It’s an unofficial statistic, but MMA is something like 0-for-4,563 when it comes to giving its fighters storybook endings. The latest to get a shot was Fedor Emelianenko, who at 42 years old was trying to become Bellator’s heavyweight champion on Saturday night at Bellator 214, against all odds and decorum. Had he beat Ryan Bader to close out the Heavyweight Grand Prix — had the old Emperor successfully stormed the West one last time — he could have gotten the hell out and left all the authors of his legacy scrambling for the right superlatives.
Instead, he got smashed by a left hand. Worse, he barely reacted to that inbound left as it made its way towards his face. When the punch landed, the light flickered in the attic and his blue eyes went to some distant spot on the horizon. Bader wasted little time in blasting him again after he fell. And then again, just for good measure.
Total bout time: 35 seconds.
Total groans of sadness: 3,298,470.
We all knew the fight could go like that. Still, the romantic possibility of seeing Goliath toppled by a rarely understood Russian monastic — whose spookiest trait has always been his meditative calm — was enough to tune in with the hopes of being wrong.
Didn’t happen. Fedor just looked outdated. His reflexes were slow. Gravity wasn’t on his side. He fell like a man who’d come unrooted from our psyche, like an old oak being nudged along by the wind. The thing was over the second Bader went into his throwing motion. Damnit, Fedor! One slip and rip and you’re carried out on the shoulders of lesser men! The champion with nothing left to prove.
Of course, all of that is hypothetical hooey, because who even knows if Fedor would have walked away had he defeated Bader? Chances are he wouldn’t have. Bellator could have put him against Tito Ortiz — another fighter who missed out on a storybook ending, even after he’d already achieved it — or somebody else. Fedor retired once already in 2012, after defeating Pedro Rizzo in St.
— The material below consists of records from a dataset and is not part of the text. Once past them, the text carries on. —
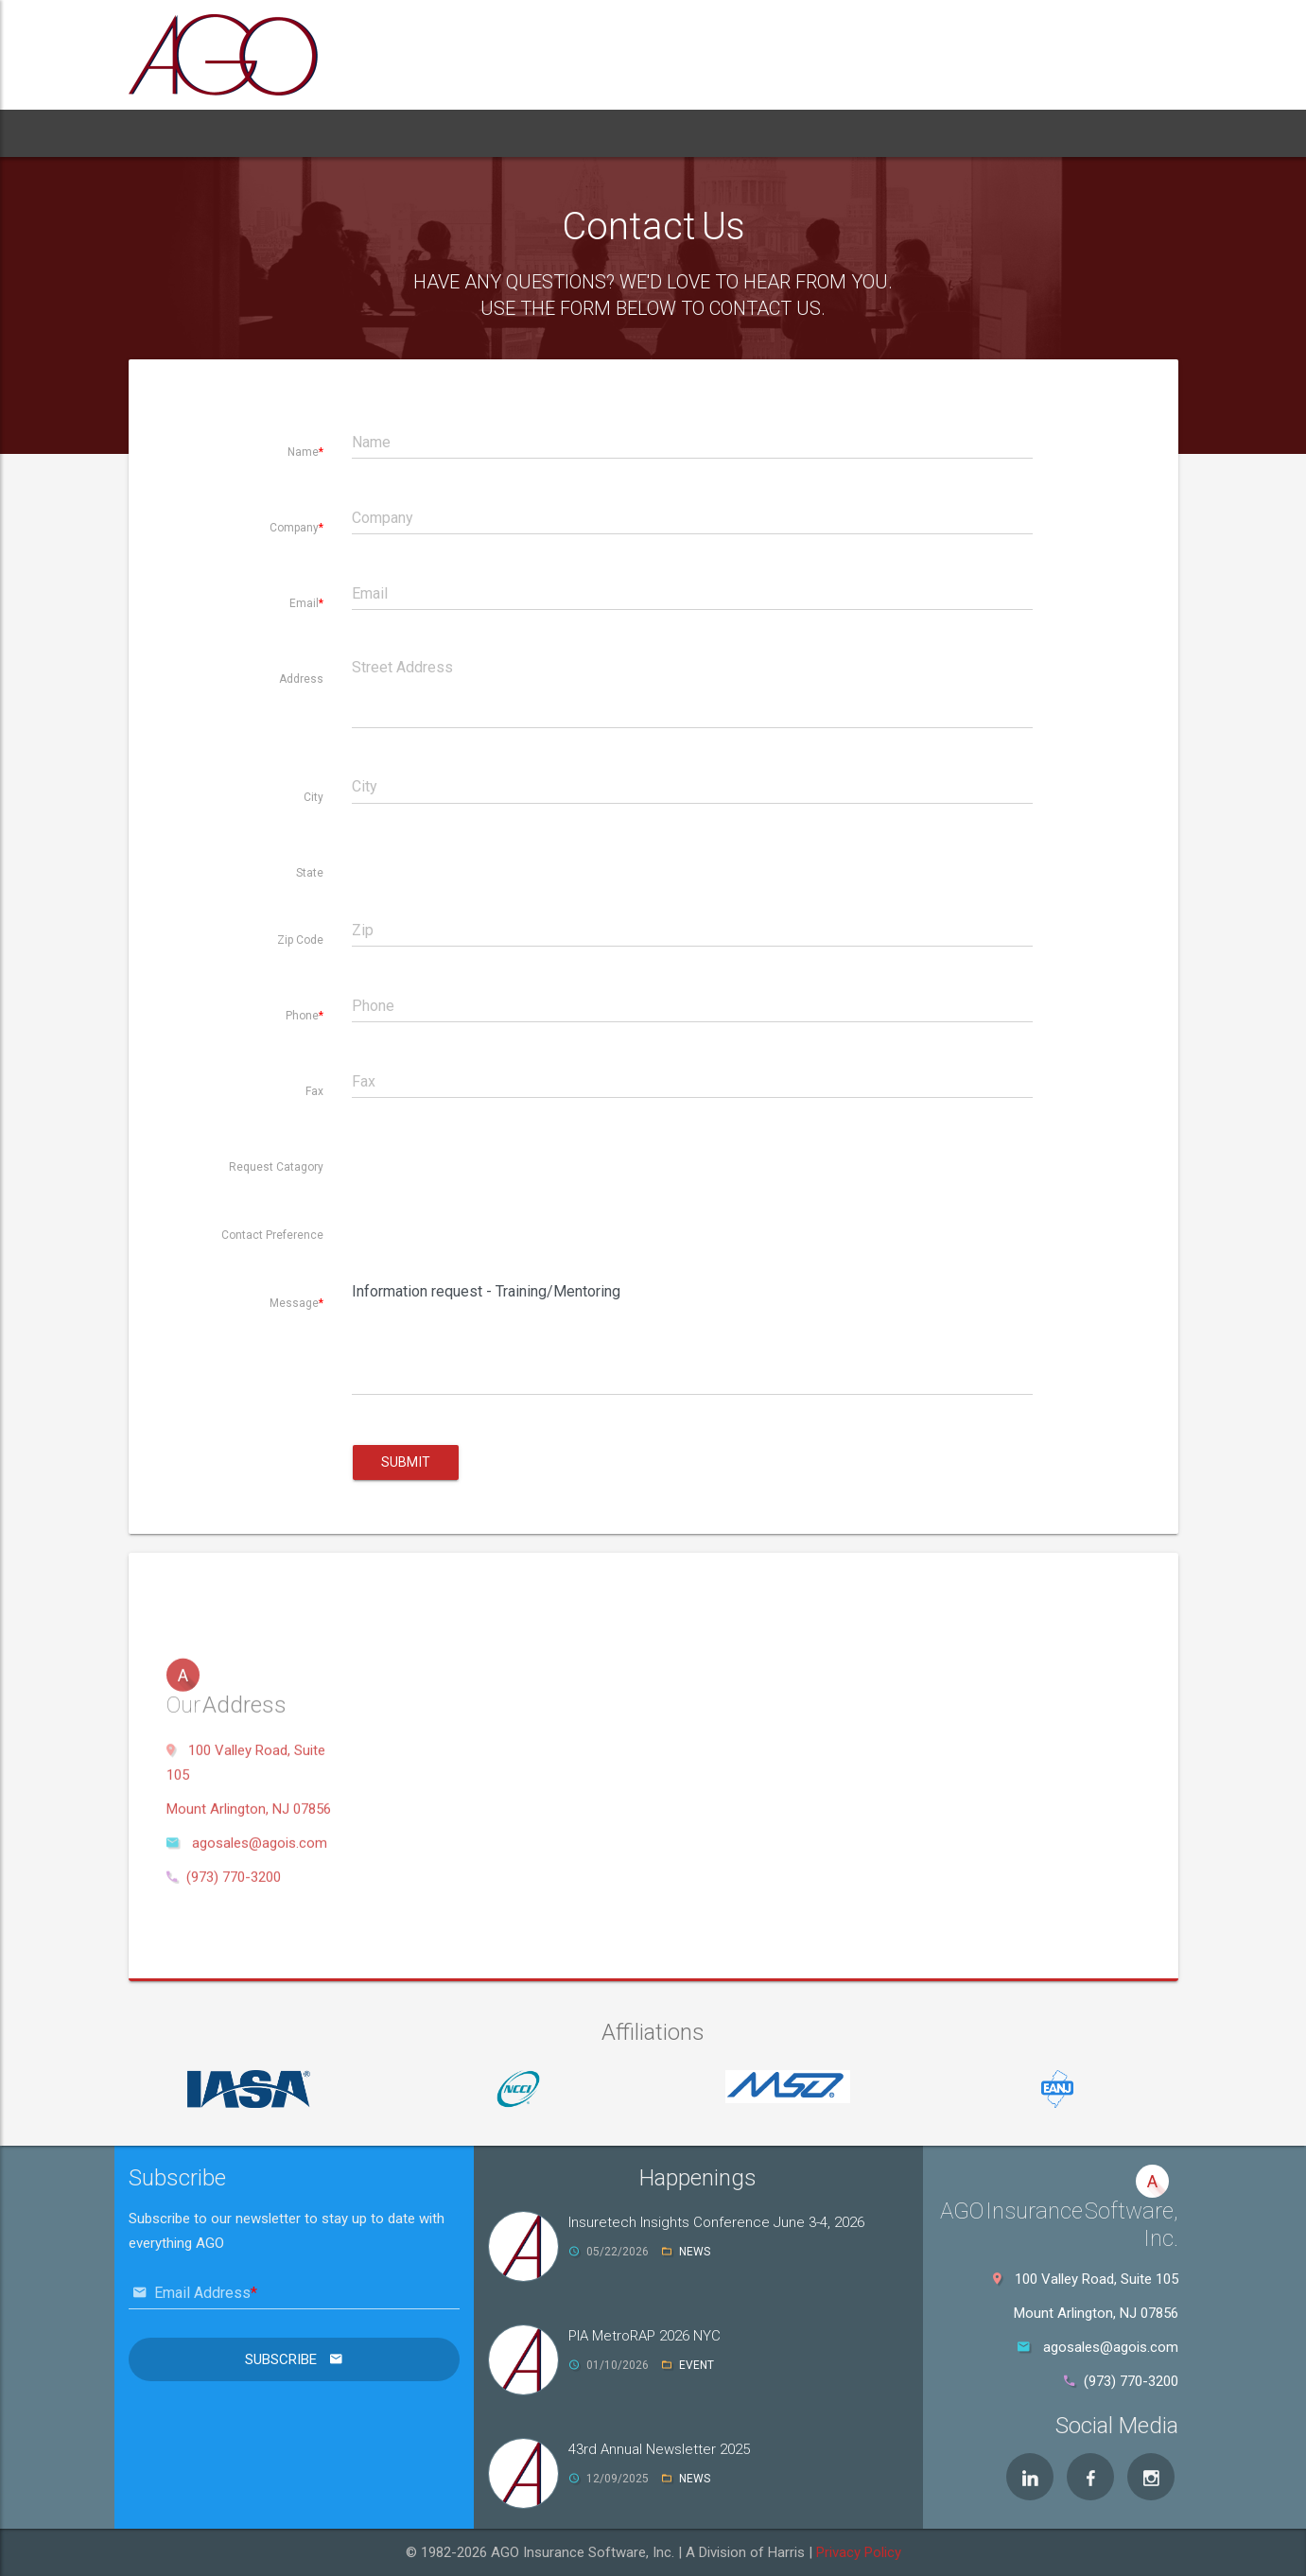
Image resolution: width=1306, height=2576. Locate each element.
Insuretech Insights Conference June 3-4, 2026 (716, 2222)
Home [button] (167, 133)
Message (294, 1303)
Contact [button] (722, 133)
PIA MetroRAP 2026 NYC (644, 2335)
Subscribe (283, 2359)
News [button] (639, 133)
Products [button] (340, 133)
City (313, 797)
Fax (314, 1091)
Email (304, 603)
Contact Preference (272, 1235)
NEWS (694, 2251)
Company (294, 527)
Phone (302, 1015)
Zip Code (300, 940)
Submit (405, 1462)
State (309, 872)
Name (303, 452)
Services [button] (455, 133)
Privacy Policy (858, 2552)
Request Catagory (276, 1167)
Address (301, 679)
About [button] (244, 133)
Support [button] (557, 133)
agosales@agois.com (259, 2068)
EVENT (696, 2365)
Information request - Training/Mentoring (692, 1335)
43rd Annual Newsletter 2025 (659, 2449)
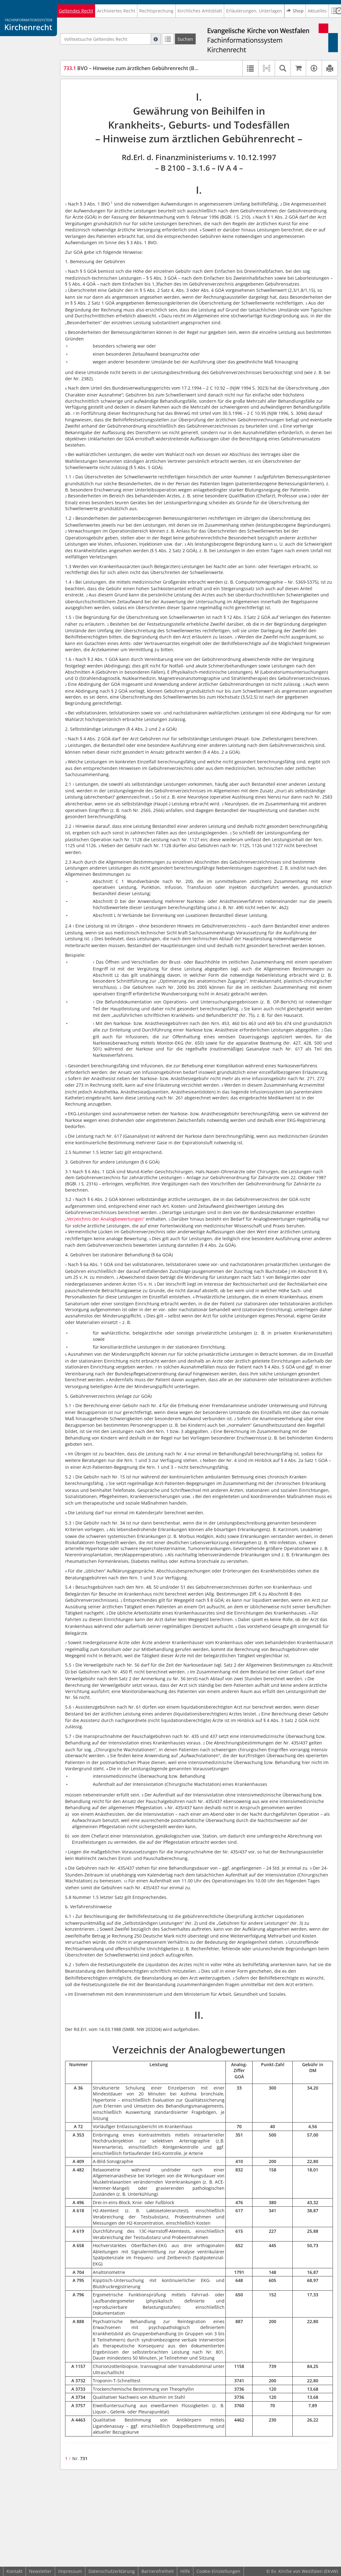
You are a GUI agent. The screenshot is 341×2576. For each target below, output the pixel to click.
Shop (295, 11)
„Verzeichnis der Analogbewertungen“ (104, 1219)
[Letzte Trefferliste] (168, 39)
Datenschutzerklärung (111, 2571)
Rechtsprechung (156, 11)
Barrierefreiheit (157, 2571)
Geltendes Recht (76, 11)
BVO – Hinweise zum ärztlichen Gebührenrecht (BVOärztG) (140, 68)
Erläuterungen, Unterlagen (254, 11)
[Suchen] (185, 39)
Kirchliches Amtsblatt (200, 11)
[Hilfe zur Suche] (156, 39)
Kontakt (14, 2571)
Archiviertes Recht (116, 11)
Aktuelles (317, 11)
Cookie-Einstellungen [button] (218, 2571)
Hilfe (185, 2571)
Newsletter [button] (40, 2571)
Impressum (70, 2571)
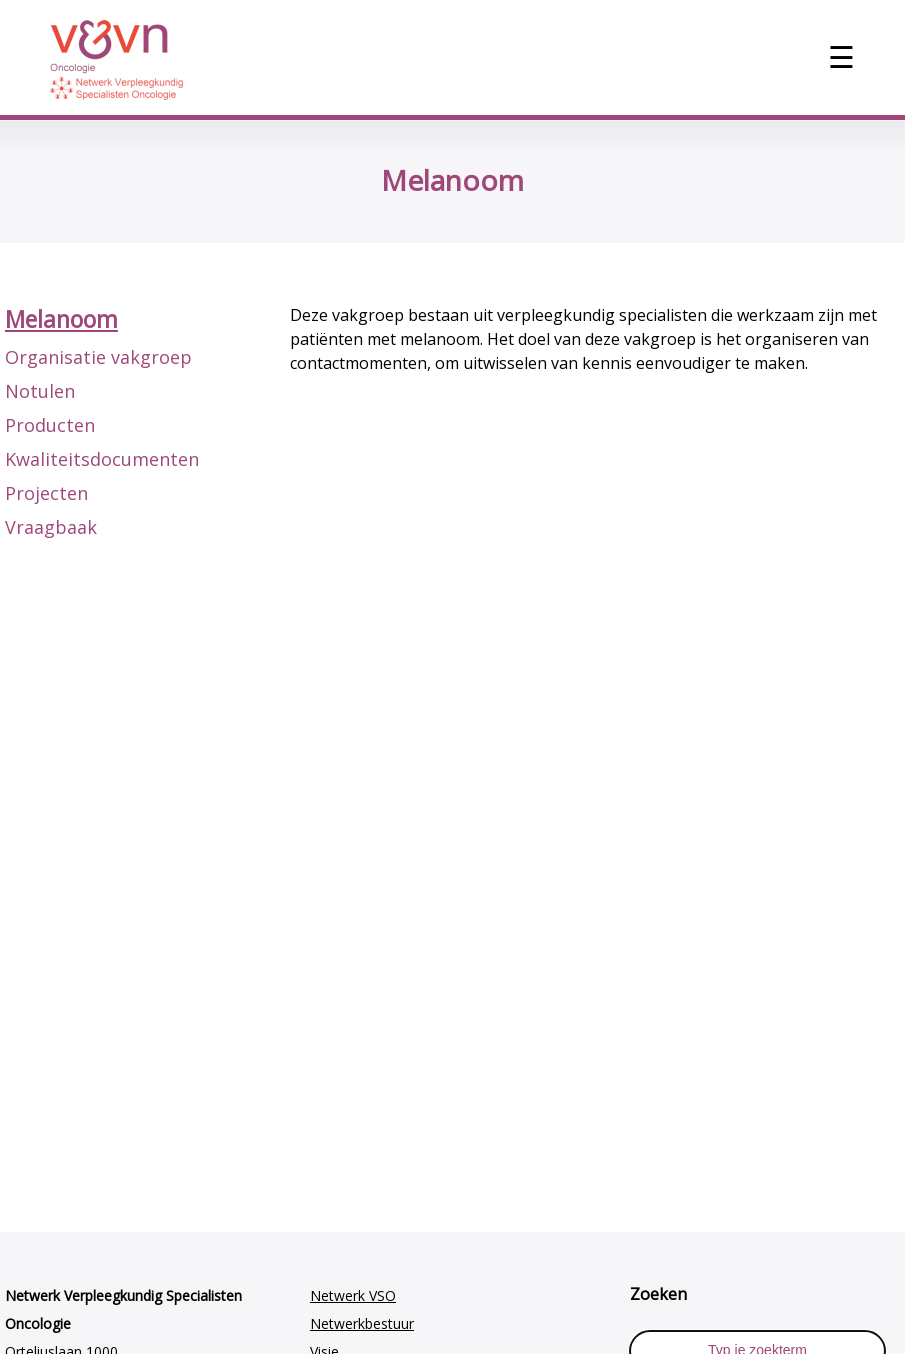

Petersburg, and reemerged three and a half years later for a bout against Singh Jaideep. He kept going. He kept going even after getting knocked out by Matt Mitrione in New York, when his eulogies began showing up in earnest. His response to that was to enter the HW Grand Prix.
Because he did, he set himself up — improbably — for Saturday night’s show at the Forum. It had the feel of an “event,” even if wasn’t a glamorous journey. Bellator brushed off that old blunderbuss Frank Mir for his quarter-finals fight, which was a merciful way to get him rolling. He then took out Chael Sonnen in the semis, which was a little anticlimactic as well. Sonnen has been busy doing a lot of gigs. Let’s be real here: Fedor got this far on smoke and mirrors. Not that there’s any shame in it.
But had he beat Bader — the light heavyweight champion who has morphed into a juggernaut in Bellator, after finishing his UFC run on a 7-1 streak — there wouldn’t have been any asterisks. Bader was the reality check. Heading in, Bader had an edge in current credentials, in youth, in athletic power and in premonitions. Bellator’s ideal tournament was to get Fedor to the finals. Somehow, it did. What was the plan once he got there? Well, see, that’s where it got interesting. Fedor was on his own. He was cast as a cinematic underdog with very little logical shot. In other words, right at the precipice of drafting the perfect end to his own story.
It was all right there.
Had he won, by god, it would have been pandemo…
Anyway, he didn’t win. He didn’t really land a punch. The fight game is cruel, and it’s in the face of that cruelty that we scheme such beautiful deceptions. That belt would have looked poetic around Fedor’s waist, but it looks right around Bader’s. Bader is in his prime; which is to say, for him there’s no writing on the wall. Not yet. But that writing’s been there for Fedor. It wasn’t hard to read. There never was going to be a happy ending for the heavyweight great.
No matter how fun it was to imagine otherwise.